The day ended with Los Genizaros de Abiquiu closing the ceremony with an Eagle Dance. The two participants, Dexter Trujillo drummer and singer, and the Eagle Dancer, Maurice, dressed in flaming orange and red feathers were spell binding to watch as they moved towards and away from each other. The eerie sense I had was Maurice actually became an eagle.

A seed pot made by Indigenous artist Roxanne Swentzell was presented to Abiquiu Pueblo in recognition of its Genizaro status.

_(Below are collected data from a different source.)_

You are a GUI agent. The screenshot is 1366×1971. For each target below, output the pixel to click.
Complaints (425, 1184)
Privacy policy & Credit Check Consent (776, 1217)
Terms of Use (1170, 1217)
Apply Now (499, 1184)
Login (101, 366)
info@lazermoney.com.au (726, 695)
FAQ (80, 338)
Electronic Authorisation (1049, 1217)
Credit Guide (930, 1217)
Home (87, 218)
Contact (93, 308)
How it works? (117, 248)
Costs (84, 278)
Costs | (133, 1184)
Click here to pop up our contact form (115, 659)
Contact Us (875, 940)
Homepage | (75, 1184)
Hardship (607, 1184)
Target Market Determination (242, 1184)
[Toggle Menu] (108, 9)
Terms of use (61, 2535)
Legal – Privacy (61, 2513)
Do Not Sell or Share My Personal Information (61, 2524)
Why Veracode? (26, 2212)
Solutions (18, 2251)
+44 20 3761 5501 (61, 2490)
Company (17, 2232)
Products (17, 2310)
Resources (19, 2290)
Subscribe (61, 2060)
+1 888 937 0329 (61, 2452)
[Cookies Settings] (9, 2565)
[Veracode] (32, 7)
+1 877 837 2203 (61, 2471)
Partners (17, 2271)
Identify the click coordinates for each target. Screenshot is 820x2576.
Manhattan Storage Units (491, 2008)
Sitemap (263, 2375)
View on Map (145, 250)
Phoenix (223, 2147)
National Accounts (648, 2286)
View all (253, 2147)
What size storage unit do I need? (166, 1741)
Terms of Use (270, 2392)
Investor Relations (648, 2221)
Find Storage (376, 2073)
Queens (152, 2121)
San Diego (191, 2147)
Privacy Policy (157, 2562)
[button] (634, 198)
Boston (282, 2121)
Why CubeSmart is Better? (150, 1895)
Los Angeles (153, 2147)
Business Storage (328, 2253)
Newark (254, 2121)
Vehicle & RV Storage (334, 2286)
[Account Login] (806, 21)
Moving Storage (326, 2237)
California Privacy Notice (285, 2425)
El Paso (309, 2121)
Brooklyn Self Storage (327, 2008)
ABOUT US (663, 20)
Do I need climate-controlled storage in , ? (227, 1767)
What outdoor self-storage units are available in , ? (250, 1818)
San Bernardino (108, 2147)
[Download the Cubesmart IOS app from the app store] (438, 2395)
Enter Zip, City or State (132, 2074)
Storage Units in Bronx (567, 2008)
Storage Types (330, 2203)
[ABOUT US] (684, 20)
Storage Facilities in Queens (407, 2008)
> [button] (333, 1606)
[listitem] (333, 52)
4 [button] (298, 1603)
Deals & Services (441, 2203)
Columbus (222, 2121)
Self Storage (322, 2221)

For a person like myself, who has been something of an “earth mother” tending to, and saving seeds for much of my adult life, this ceremony felt like the first recognition of the importance of this work over the span of one woman’s lifetime; I am 72 years old. Even though I will be returning to Maine before the summer begins I will carry this ceremonial recognition close to my heart. I couldn’t help thinking about the datura and redbud tree seeds that I had tenderly been germinating for the last month. Most, if not all, will find homes here in the desert, but I am content, knowing that I have participated in the spring planting for one more cycle. I am absurdly happy that wildflower seedlings are popping up where there were none before! Soon, I believe, redbud trees will follow.